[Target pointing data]

____________

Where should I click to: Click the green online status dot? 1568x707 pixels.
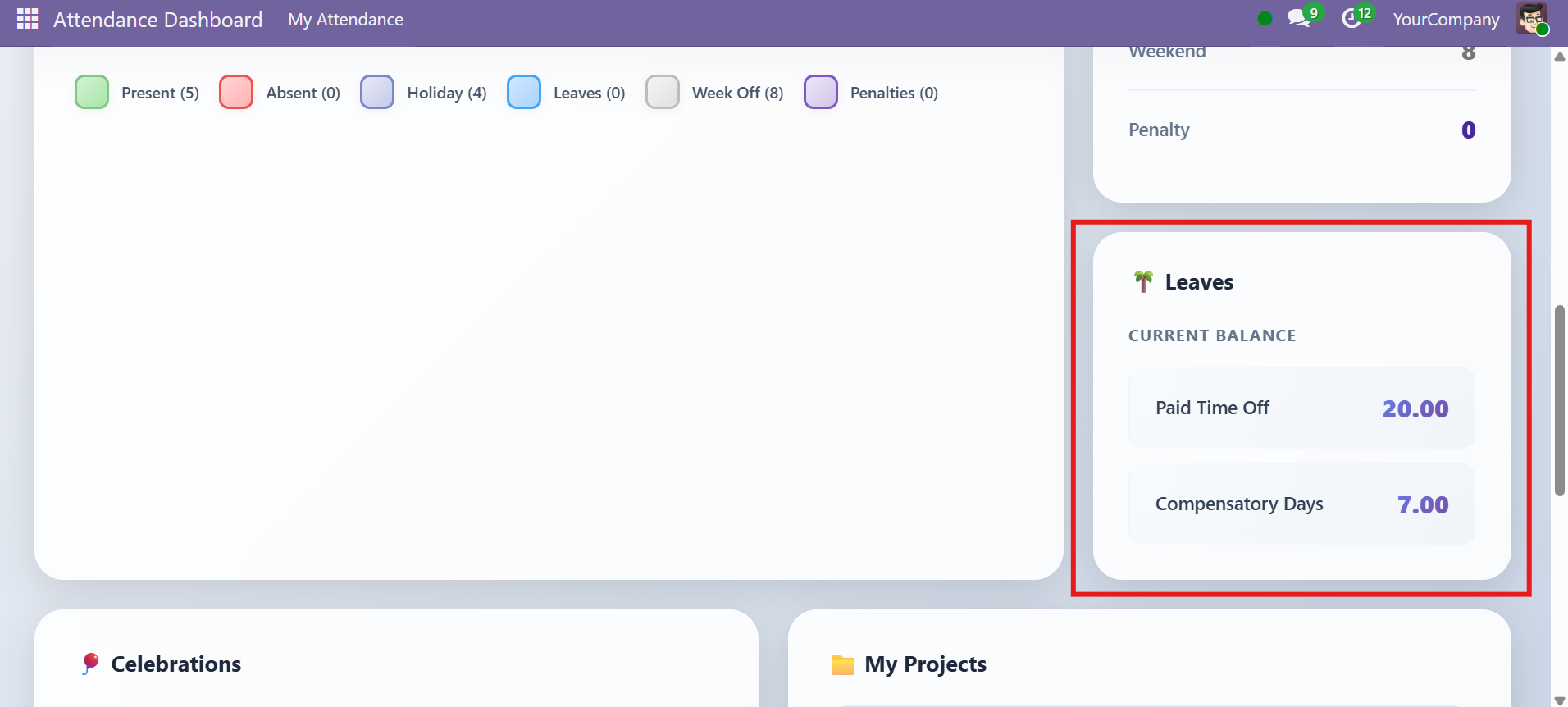coord(1265,19)
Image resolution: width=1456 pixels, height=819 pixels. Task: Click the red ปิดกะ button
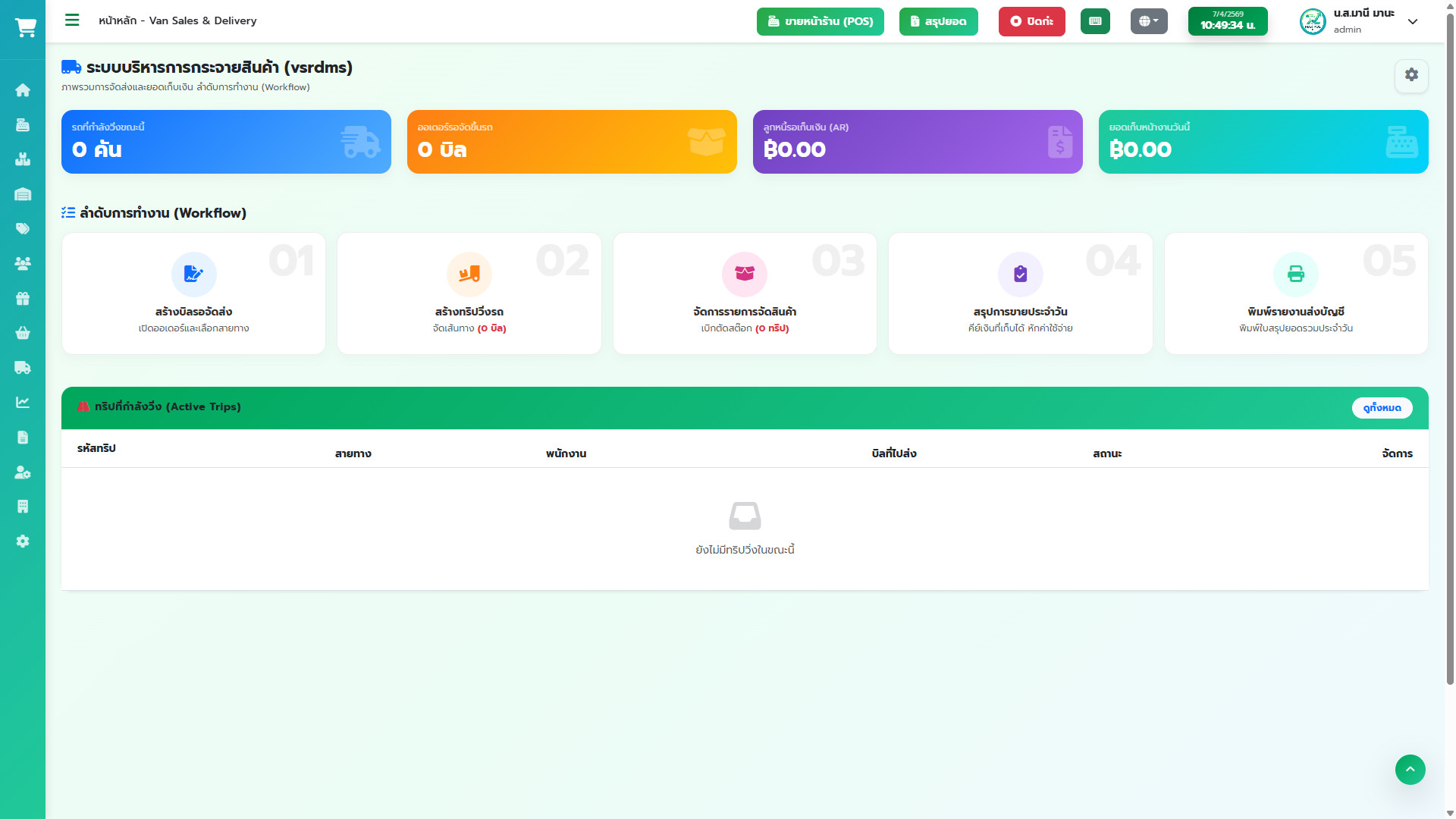1031,21
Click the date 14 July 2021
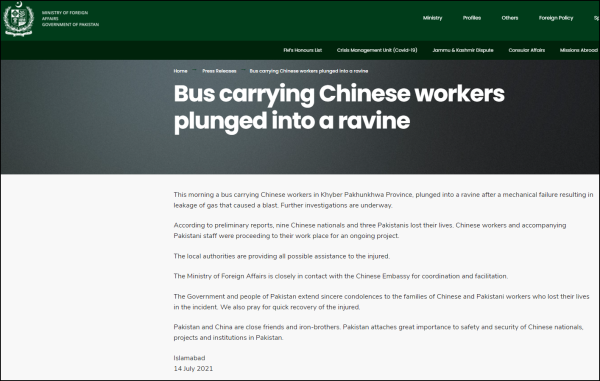 pyautogui.click(x=193, y=369)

____________

AIM OF THE EXERCISE » Can you copy each of the rows above word for word, omitting the pictures?

SOLUTION »
Where should I click to: Click the green online status dot? 1568x707 pixels.
coord(1265,19)
Image resolution: width=1456 pixels, height=819 pixels. Task: Click the red ปิดกะ button
1031,21
Click the date 14 July 2021
 pyautogui.click(x=193, y=369)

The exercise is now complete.